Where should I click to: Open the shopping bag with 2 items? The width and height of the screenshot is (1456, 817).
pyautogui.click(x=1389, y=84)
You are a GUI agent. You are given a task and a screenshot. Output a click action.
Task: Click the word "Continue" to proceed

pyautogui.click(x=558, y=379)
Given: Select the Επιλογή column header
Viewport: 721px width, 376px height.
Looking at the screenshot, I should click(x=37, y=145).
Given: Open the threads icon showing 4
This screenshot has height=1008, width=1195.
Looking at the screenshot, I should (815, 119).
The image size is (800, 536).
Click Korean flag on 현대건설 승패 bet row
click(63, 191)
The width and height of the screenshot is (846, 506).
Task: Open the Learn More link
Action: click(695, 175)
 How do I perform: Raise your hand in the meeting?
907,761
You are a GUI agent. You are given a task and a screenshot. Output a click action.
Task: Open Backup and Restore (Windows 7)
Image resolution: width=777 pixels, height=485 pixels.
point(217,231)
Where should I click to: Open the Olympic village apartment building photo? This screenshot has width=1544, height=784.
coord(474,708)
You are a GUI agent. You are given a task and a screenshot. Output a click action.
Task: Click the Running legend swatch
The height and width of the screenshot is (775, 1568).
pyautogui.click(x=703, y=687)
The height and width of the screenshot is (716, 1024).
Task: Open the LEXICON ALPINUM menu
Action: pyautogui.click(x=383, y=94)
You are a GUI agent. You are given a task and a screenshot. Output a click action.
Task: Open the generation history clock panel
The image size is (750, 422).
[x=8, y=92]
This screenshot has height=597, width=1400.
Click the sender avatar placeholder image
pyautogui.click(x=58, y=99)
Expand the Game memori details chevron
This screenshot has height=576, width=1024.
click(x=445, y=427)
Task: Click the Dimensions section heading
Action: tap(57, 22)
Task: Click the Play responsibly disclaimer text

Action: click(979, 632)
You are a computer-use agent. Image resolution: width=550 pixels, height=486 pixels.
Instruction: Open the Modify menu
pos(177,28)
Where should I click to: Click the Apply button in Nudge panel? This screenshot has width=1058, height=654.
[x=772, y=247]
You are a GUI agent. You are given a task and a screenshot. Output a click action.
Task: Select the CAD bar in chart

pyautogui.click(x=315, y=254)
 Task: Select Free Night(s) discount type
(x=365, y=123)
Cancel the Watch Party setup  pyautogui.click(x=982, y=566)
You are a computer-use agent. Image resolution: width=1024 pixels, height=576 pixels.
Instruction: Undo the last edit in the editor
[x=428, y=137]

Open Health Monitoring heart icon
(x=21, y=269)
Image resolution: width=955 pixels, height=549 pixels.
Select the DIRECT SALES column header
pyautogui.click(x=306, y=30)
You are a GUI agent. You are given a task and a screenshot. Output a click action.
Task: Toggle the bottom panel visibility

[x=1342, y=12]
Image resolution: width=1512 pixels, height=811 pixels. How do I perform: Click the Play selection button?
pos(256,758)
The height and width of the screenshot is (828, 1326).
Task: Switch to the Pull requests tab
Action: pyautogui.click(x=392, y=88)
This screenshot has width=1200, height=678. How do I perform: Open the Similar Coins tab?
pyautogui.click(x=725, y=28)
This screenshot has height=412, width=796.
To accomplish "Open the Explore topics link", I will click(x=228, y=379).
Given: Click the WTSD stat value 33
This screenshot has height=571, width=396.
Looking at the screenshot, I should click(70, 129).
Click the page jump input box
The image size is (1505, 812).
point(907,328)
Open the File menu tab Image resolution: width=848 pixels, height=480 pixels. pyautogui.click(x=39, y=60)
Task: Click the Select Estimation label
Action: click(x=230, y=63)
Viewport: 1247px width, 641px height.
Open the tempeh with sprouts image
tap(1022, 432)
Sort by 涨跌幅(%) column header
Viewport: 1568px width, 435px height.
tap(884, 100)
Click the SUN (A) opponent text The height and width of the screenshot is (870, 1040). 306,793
_____
▸ **What you will do**:
Please give every line of the records above as a numbered list, with the blank lines left out.

▸ **Right answer**:
1. Where should I click to: Open the shopping bag with 2 items? The width and height of the screenshot is (1456, 817).
2. pyautogui.click(x=1389, y=84)
3. You are a GUI agent. You are given a task and a screenshot. Output a click action.
4. Task: Click the word "Continue" to proceed
5. pyautogui.click(x=558, y=379)
6. Given: Select the Επιλογή column header
7. Viewport: 721px width, 376px height.
8. Looking at the screenshot, I should click(x=37, y=145).
9. Given: Open the threads icon showing 4
10. This screenshot has height=1008, width=1195.
11. Looking at the screenshot, I should (815, 119).
12. The image size is (800, 536).
13. Click Korean flag on 현대건설 승패 bet row
14. click(63, 191)
15. The width and height of the screenshot is (846, 506).
16. Task: Open the Learn More link
17. Action: click(695, 175)
18.  How do I perform: Raise your hand in the meeting?
19. 907,761
20. You are a GUI agent. You are given a task and a screenshot. Output a click action.
21. Task: Open Backup and Restore (Windows 7)
22. Image resolution: width=777 pixels, height=485 pixels.
23. point(217,231)
24. Where should I click to: Open the Olympic village apartment building photo? This screenshot has width=1544, height=784.
25. coord(474,708)
26. You are a GUI agent. You are given a task and a screenshot. Output a click action.
27. Task: Click the Running legend swatch
28. The height and width of the screenshot is (775, 1568).
29. pyautogui.click(x=703, y=687)
30. The height and width of the screenshot is (716, 1024).
31. Task: Open the LEXICON ALPINUM menu
32. Action: pyautogui.click(x=383, y=94)
33. You are a GUI agent. You are given a task and a screenshot. Output a click action.
34. Task: Open the generation history clock panel
35. The image size is (750, 422).
36. [x=8, y=92]
37. This screenshot has height=597, width=1400.
38. Click the sender avatar placeholder image
39. pyautogui.click(x=58, y=99)
40. Expand the Game memori details chevron
41. This screenshot has height=576, width=1024.
42. click(x=445, y=427)
43. Task: Click the Dimensions section heading
44. Action: tap(57, 22)
45. Task: Click the Play responsibly disclaimer text
46. Action: click(979, 632)
47. You are a computer-use agent. Image resolution: width=550 pixels, height=486 pixels.
48. Instruction: Open the Modify menu
49. pos(177,28)
50. Where should I click to: Click the Apply button in Nudge panel? This screenshot has width=1058, height=654.
51. [x=772, y=247]
52. You are a GUI agent. You are given a task and a screenshot. Output a click action.
53. Task: Select the CAD bar in chart
54. pyautogui.click(x=315, y=254)
55.  Task: Select Free Night(s) discount type
56. (x=365, y=123)
57. Cancel the Watch Party setup  pyautogui.click(x=982, y=566)
58. You are a computer-use agent. Image resolution: width=1024 pixels, height=576 pixels.
59. Instruction: Undo the last edit in the editor
60. [x=428, y=137]
61. Open Health Monitoring heart icon
62. (x=21, y=269)
63. Image resolution: width=955 pixels, height=549 pixels.
64. Select the DIRECT SALES column header
65. pyautogui.click(x=306, y=30)
66. You are a GUI agent. You are given a task and a screenshot. Output a click action.
67. Task: Toggle the bottom panel visibility
68. [x=1342, y=12]
69. Image resolution: width=1512 pixels, height=811 pixels. How do I perform: Click the Play selection button?
70. pos(256,758)
71. The height and width of the screenshot is (828, 1326).
72. Task: Switch to the Pull requests tab
73. Action: pyautogui.click(x=392, y=88)
74. This screenshot has width=1200, height=678. How do I perform: Open the Similar Coins tab?
75. pyautogui.click(x=725, y=28)
76. This screenshot has height=412, width=796.
77. To accomplish "Open the Explore topics link", I will click(x=228, y=379).
78. Given: Click the WTSD stat value 33
79. This screenshot has height=571, width=396.
80. Looking at the screenshot, I should click(70, 129).
81. Click the page jump input box
82. The image size is (1505, 812).
83. point(907,328)
84. Open the File menu tab Image resolution: width=848 pixels, height=480 pixels. pyautogui.click(x=39, y=60)
85. Task: Click the Select Estimation label
86. Action: click(x=230, y=63)
87. Viewport: 1247px width, 641px height.
88. Open the tempeh with sprouts image
89. tap(1022, 432)
90. Sort by 涨跌幅(%) column header
91. Viewport: 1568px width, 435px height.
92. tap(884, 100)
93. Click the SUN (A) opponent text The height and width of the screenshot is (870, 1040). 306,793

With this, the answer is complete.